According to a report by the Federal Trade Commission (FTC), complaints regarding automated telemarketing calls increased dramatically in 2017. The FTC’s December 2017 Biennial Report to Congress under the Do Not Call Registry Fee Extension Act of 2007 found that the agency received over 375,000 complaints per month about automated robocalls—totaling 4.5 million for the year. In addition, the FTC received another 2.5 million complaints over live telemarketing calls. These numbers are up from the 3.4 million robocalls and 1.8 million live calls the agency received in 2016. In all, the number of complaints regarding automated telemarketing calls has quintupled since 2009—which saw only 63,000 calls per month.
The most popular topic of these calls was debt reduction, followed by calls regarding vacations and timeshares, protection plans, prescription medication and “imposter” calls posing as businesses or the government. Additionally, consumers reported an increase in “neighborhood” number spoofing calls, where spammers make calls that appear be from a local area code.
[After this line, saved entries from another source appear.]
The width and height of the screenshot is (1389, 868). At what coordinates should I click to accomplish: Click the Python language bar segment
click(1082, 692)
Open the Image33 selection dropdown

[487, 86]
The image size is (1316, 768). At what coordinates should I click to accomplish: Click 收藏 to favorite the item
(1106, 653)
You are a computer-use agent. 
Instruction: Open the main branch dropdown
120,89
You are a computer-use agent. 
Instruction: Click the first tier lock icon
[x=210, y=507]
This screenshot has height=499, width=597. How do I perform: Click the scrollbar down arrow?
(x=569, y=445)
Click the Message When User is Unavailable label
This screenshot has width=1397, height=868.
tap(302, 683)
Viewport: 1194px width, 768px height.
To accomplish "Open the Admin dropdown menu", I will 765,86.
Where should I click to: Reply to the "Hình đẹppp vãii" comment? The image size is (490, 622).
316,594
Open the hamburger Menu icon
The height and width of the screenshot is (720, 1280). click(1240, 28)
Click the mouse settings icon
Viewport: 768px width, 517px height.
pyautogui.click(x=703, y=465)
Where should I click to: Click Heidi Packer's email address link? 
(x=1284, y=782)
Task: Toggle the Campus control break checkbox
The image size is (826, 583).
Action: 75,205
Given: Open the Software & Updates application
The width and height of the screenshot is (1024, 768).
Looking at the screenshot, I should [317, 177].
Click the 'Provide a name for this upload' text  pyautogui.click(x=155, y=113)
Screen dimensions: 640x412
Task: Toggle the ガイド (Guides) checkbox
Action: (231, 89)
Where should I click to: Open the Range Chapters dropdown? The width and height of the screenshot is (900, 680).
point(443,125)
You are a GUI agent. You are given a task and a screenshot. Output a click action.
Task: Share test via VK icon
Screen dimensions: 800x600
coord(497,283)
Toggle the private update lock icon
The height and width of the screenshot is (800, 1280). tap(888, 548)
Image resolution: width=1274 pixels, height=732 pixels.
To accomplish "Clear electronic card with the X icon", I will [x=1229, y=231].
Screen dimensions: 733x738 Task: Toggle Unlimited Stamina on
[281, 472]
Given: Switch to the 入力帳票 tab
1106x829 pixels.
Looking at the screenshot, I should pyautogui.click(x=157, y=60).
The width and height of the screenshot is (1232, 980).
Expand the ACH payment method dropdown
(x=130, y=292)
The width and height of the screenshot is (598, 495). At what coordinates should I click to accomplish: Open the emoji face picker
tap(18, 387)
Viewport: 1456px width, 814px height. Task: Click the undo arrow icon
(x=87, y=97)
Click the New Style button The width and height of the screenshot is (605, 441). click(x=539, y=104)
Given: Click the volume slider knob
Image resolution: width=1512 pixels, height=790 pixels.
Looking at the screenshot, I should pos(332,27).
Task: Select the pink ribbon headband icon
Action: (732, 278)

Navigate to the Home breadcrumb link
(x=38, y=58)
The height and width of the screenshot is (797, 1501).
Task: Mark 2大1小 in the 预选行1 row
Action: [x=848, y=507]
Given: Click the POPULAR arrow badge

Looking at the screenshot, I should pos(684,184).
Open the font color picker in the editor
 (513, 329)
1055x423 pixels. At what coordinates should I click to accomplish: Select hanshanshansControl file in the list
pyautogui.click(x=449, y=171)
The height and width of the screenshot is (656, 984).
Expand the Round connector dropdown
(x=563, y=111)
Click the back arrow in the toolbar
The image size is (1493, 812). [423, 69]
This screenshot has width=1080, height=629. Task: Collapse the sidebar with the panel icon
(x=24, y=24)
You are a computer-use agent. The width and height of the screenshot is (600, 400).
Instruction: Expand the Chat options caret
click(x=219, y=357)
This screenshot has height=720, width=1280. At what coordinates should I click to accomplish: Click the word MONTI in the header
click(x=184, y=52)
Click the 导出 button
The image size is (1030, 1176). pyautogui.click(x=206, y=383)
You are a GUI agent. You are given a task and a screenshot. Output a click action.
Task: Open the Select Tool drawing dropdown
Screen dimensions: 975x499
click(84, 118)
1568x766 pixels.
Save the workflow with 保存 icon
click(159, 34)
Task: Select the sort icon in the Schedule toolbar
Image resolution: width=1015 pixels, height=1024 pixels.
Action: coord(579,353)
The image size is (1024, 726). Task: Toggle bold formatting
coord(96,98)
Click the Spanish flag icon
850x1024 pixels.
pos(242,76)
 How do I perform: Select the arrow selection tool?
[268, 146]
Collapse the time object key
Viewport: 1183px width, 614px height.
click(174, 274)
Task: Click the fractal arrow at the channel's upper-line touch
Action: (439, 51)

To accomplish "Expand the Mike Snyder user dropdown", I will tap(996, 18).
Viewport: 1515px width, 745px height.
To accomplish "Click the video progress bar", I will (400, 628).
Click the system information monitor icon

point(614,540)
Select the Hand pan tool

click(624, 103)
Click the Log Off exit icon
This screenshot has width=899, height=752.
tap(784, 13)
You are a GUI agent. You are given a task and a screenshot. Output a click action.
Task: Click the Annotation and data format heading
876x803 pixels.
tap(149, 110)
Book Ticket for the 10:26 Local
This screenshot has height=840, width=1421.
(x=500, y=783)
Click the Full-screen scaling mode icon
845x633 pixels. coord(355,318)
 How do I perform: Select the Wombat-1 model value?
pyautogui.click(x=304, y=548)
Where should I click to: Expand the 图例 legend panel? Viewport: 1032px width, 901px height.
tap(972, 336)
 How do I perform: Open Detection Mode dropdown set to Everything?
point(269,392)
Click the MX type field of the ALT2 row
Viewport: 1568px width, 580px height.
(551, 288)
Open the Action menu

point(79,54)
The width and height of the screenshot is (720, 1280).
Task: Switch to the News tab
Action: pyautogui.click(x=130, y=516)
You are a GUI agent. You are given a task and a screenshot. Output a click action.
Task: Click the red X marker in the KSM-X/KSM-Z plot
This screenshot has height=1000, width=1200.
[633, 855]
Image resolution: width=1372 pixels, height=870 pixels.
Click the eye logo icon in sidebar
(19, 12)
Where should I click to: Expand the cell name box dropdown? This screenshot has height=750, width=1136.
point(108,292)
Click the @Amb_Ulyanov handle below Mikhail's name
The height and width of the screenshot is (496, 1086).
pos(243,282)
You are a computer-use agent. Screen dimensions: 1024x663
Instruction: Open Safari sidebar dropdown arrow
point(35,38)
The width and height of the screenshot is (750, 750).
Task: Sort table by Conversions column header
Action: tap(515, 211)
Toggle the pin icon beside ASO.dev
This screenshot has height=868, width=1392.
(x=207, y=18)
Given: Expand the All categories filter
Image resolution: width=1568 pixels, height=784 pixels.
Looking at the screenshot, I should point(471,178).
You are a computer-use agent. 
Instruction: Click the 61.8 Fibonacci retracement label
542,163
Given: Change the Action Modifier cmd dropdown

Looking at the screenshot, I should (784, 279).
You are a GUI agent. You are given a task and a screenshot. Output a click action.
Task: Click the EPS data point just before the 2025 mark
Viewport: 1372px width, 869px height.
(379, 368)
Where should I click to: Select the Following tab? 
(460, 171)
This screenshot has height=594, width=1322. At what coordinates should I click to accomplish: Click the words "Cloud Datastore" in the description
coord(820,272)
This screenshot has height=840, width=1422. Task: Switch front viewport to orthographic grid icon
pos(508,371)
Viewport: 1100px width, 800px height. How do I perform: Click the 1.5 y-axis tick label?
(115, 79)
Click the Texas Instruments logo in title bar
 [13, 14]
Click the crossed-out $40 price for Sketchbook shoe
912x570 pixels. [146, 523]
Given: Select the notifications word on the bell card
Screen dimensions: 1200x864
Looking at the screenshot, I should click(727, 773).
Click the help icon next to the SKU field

Whether or not consumers’ numbers are registered on the National Do Not Call Registry, most robocalls are illegal—excluding robocalling for charities and political campaigns. Alleged reasons for the increase in robocalls are due to the cheap access cost to internet calling services and autodialing. Furthermore, it has also become easier for spammers to hide their real information, such as identity and location.
However, offenders are facing increasingly larger fines. In 2017, the Federal Communications Commission (FCC) projected a record fine of $120 million for a Florida robocaller who spoofed caller IDs. Other measures to solve the increase in robocalls have been implemented as well. Phone companies have begun introducing scan blocking tools, and in March the FCC passed an anti-robocalling rule proposal which allowed phone companies to block calls that spoof fake phone numbers.